Page excerpt:
▼

It was a grey, rainy day when we found our way to Culloden Moor near Inverness. The site of the last battle fought on British soil has been preserved, not without difficulties over the years, by the National Trust of Scotland. Properties in private hands had to be acquired, a slow process. Many clan organizations and corporate donors have assisted financially for the Culloden Battlefield Memorial Project (we noted Garfield Weston among them).
If you have the slightest Scottish blood, you’ve likely heard of Culloden: the defeat of Bonnie Prince Charlie; the slaughter of the Jacobite army; the subsequent savage attempt at genocide by Butcher Billy, the Duke of Cumberland; the final disintegration of the clan system. The date of 16 April 1746 lives long in memory wherever Highlanders dispersed.
Lindsey Bowditch et al., Hilary Horrocks, ed., Cuil Lodair/Culloden (Edinburgh: The National Trust for Scotland, 2010), 6.
The Culloden Visitors’ Centre was recently rebuilt with a roomy cafĂ© and large shop; recordings are available for walking the field itself and each monument thereon. A multi-media walk-through in the Centre details both the government and the Jacobite views of events leading to the climactic battle, very informative with contemporary citations. It’s good that we allowed plenty of time for lingering and absorbing. My disappointment was in the room that proposes to give you a sense of the battle, with sound and film on all four sides to capture the essence. Maybe it works for others, but it didn’t come close for me, because ...
My “personal” history of Culloden began many years ago with John Prebble’s iconic book Culloden. Then I learned about, and rented, the amazing BBC film Culloden (a website worth reading if you’re Scots or a film fan) by Peter Watkins, based on Prebble’s meticulous research. Made in 1964, Watkins’ then-innovative device was to follow the action as if a television crew were present at the scene more than 250 years ago. It was one of the first films to employ documentary style of a historical event, and to my mind still the most stunning ever (static image below from the website hardly begins to give the sense of the action).
Nostalgia: In 1982 the Ontario Genealogical Society (OGS) held its Annual Seminar at the University of Guelph.

▲

Raw records:
▼

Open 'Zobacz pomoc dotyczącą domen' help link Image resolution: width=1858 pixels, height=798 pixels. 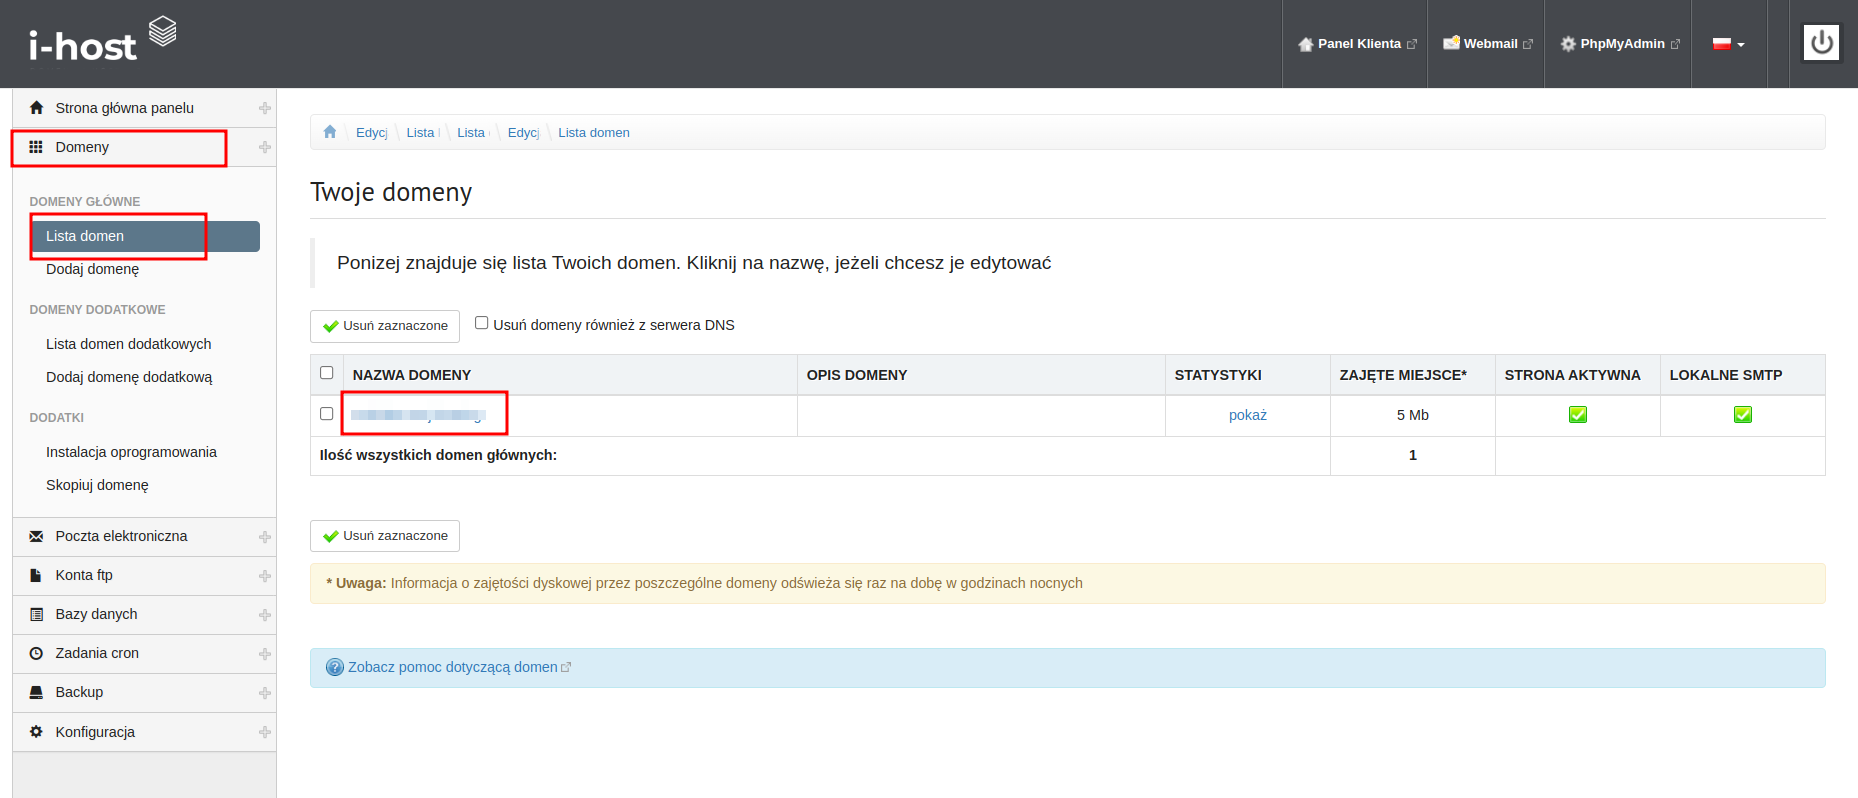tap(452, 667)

▲
▼

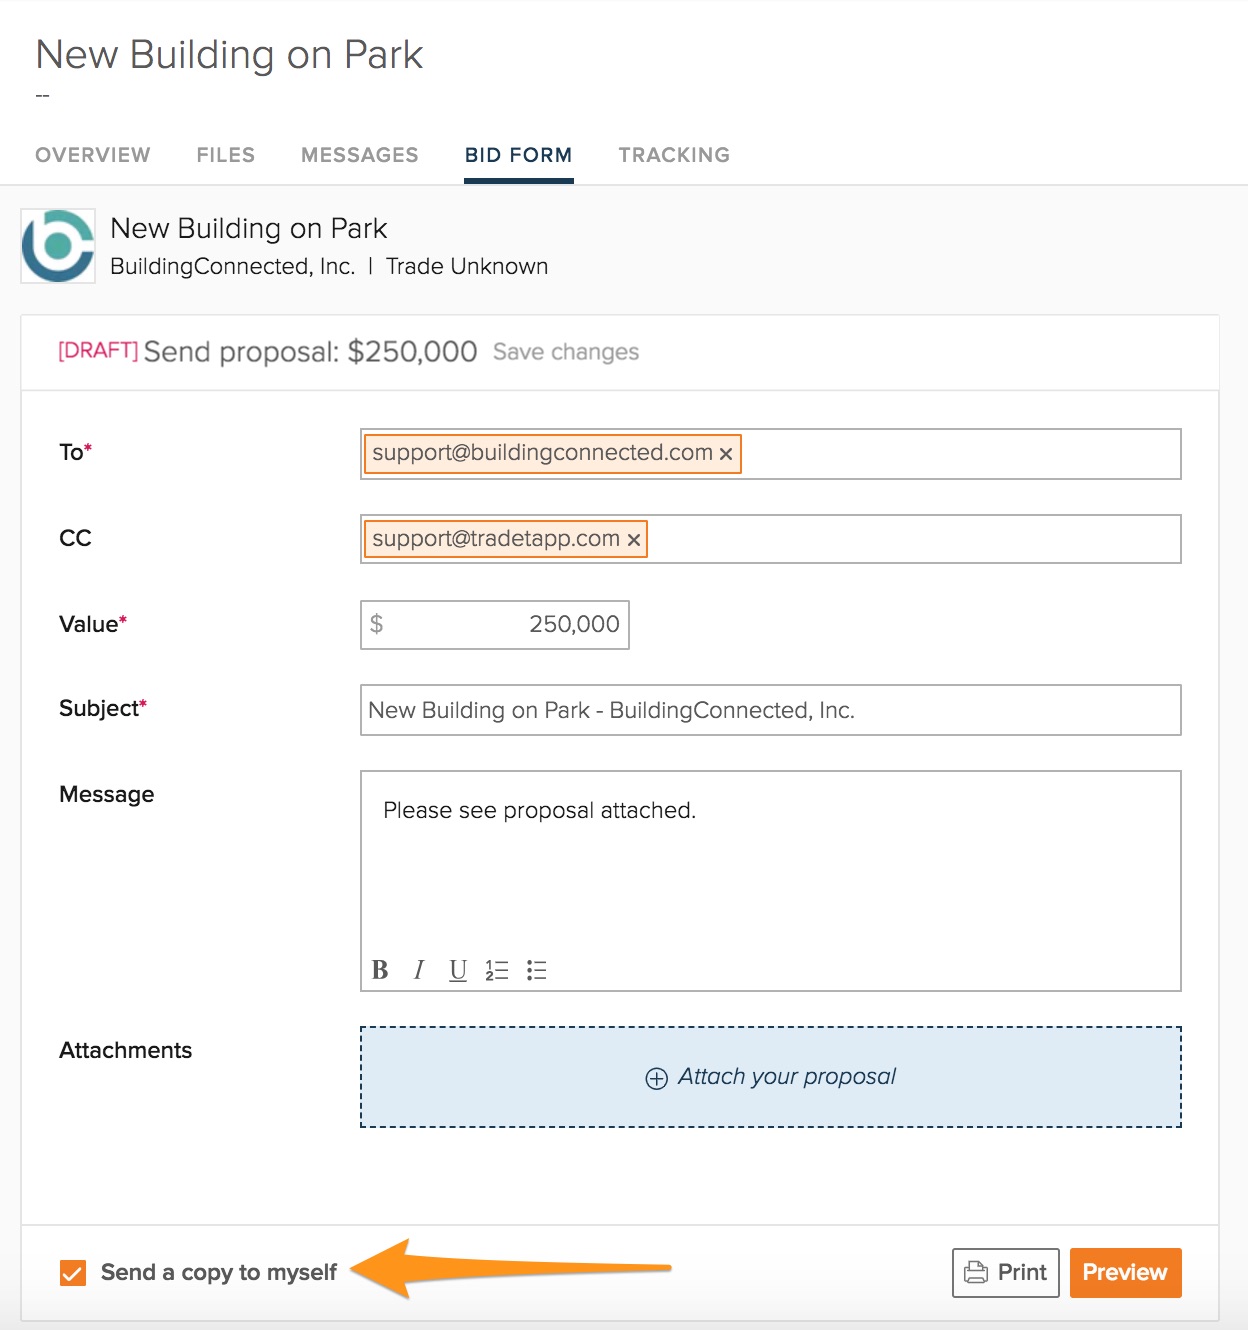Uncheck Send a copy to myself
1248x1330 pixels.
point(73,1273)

▲

Direction A:
Does the Culloden piece support each statement below? For each, answer yes or no and quote the words from the piece that decide it.
(i) The battle at Culloden was fought on 16 April 1746.
(ii) The writer found the room with sound and film on all four sides a convincing sense of the battle.
(iii) Peter Watkins' film Culloden was made in 1964.
Direction B:
Answer these questions from the Culloden piece:
(i) Which organization has preserved the Culloden Moor site?
(ii) Whose book began the writer's "personal" history of Culloden?
(iii) Where did the Ontario Genealogical Society hold its 1982 Annual Seminar?
Direction C: In the Culloden piece, take the part that opens with the words containing "Lindsey Bowditch et" and closes with "me, because ...". Write it out again, switching "roomy" to "spacious".
The data above is not needed for any of this work.

Worked answer A:
(i) Yes: "The date of 16 April 1746 lives long in memory wherever Highlanders dispersed."
(ii) No: "Maybe it works for others, but it didn’t come close for me"
(iii) Yes: "Made in 1964, Watkins’ then-innovative device was to follow the action as if a television crew were present at the scene"

Worked answer B:
(i) The National Trust of Scotland.
(ii) John Prebble's.
(iii) At the University of Guelph.

Worked answer C:
Lindsey Bowditch et al., Hilary Horrocks, ed., Cuil Lodair/Culloden (Edinburgh: The National Trust for Scotland, 2010), 6.
The Culloden Visitors’ Centre was recently rebuilt with a spacious cafĂ© and large shop; recordings are available for walking the field itself and each monument thereon. A multi-media walk-through in the Centre details both the government and the Jacobite views of events leading to the climactic battle, very informative with contemporary citations. It’s good that we allowed plenty of time for lingering and absorbing. My disappointment was in the room that proposes to give you a sense of the battle, with sound and film on all four sides to capture the essence. Maybe it works for others, but it didn’t come close for me, because ...